___ DATA FOR PROCESSING ___

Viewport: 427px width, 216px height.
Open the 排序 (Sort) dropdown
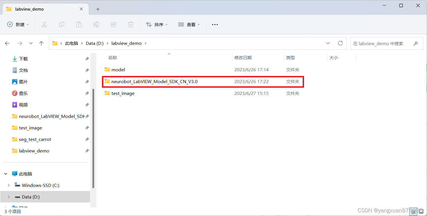[x=157, y=24]
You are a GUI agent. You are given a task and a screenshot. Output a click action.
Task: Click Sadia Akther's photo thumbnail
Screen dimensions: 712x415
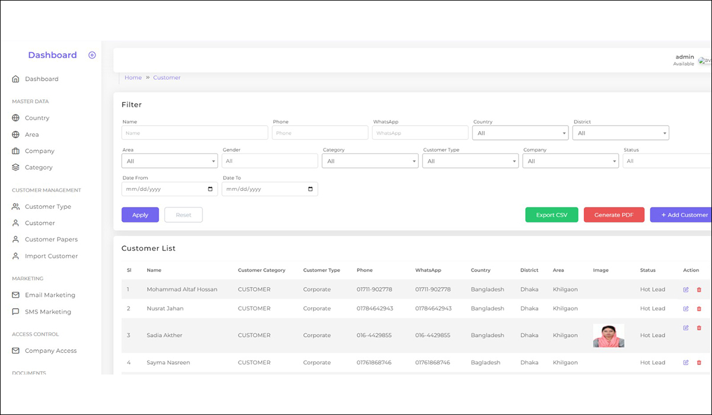click(x=608, y=336)
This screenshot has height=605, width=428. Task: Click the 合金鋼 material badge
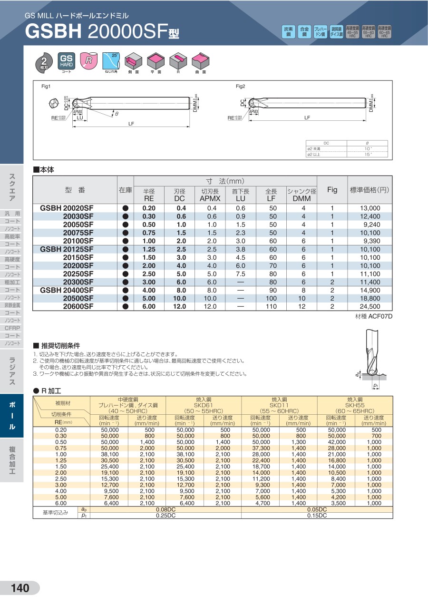[304, 32]
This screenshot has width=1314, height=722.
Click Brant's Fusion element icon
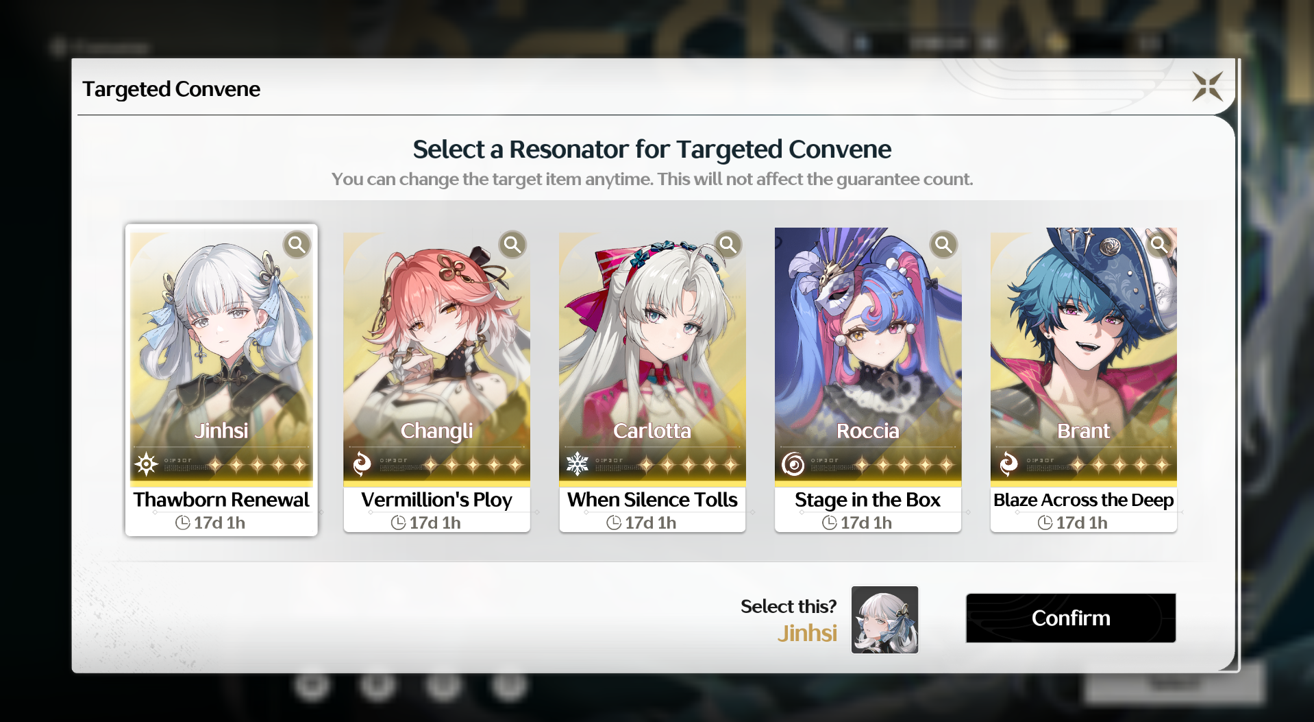(1008, 464)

___

> _TO DO_: Recast the lines as a Markdown table with the columns Row and Line, starting with the line containing "You are a GUI" and going on through the last line, both ends included. Number the rows, skip blank lines, and leave the pictures out.

> _ANSWER TO THE EXERCISE_:
| Row | Line |
|---|---|
| 1 | You are a GUI agent. You are given a task and a screenshot. Output a click action. |
| 2 | Task: Click Sadia Akther's photo thumbnail |
| 3 | Screen dimensions: 712x415 |
| 4 | click(x=608, y=336) |
| 5 | This screenshot has height=605, width=428. Task: Click the 合金鋼 material badge |
| 6 | [304, 32] |
| 7 | This screenshot has width=1314, height=722. |
| 8 | Click Brant's Fusion element icon |
| 9 | (1008, 464) |